*Task objective:*
Once you reach the line containing "Click the Dokumento nr. input field" in the data below, restate each line word for word up to and including the one containing "Screen dimensions: 1568x702".

*Exercise material:*
____________________
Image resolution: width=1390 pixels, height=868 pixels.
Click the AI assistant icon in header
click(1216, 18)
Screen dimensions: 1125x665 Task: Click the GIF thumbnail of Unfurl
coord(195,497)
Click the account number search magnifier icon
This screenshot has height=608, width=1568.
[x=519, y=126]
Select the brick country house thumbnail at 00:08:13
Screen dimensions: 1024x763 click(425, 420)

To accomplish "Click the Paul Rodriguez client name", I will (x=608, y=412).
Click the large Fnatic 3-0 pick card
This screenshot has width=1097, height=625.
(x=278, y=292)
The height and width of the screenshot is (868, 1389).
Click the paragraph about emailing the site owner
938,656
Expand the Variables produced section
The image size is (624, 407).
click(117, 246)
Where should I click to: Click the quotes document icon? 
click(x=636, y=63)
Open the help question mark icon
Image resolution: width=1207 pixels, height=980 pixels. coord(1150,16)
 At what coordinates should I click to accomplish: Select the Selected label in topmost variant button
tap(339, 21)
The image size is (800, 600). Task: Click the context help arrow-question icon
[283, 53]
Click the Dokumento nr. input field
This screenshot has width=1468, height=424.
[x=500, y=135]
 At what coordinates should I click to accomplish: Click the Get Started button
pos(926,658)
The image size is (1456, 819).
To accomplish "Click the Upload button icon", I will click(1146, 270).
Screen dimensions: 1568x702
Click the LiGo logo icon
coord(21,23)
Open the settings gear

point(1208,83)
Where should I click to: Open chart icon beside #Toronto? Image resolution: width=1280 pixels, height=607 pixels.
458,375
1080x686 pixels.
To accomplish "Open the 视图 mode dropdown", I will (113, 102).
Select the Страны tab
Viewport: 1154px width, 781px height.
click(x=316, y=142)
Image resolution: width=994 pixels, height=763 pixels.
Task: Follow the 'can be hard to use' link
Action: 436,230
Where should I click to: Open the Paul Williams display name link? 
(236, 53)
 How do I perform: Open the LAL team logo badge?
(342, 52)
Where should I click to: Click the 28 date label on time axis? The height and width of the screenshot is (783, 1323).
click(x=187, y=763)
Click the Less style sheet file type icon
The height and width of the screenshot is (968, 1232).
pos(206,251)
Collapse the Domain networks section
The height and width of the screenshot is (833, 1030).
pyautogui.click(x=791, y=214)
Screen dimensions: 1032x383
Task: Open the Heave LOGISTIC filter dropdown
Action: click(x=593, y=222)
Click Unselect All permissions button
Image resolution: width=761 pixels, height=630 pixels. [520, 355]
____________________
*Result of this exercise:*
Click the Dokumento nr. input field
This screenshot has width=1468, height=424.
[x=500, y=135]
 At what coordinates should I click to accomplish: Click the Get Started button
pos(926,658)
The image size is (1456, 819).
To accomplish "Click the Upload button icon", I will click(1146, 270).
Screen dimensions: 1568x702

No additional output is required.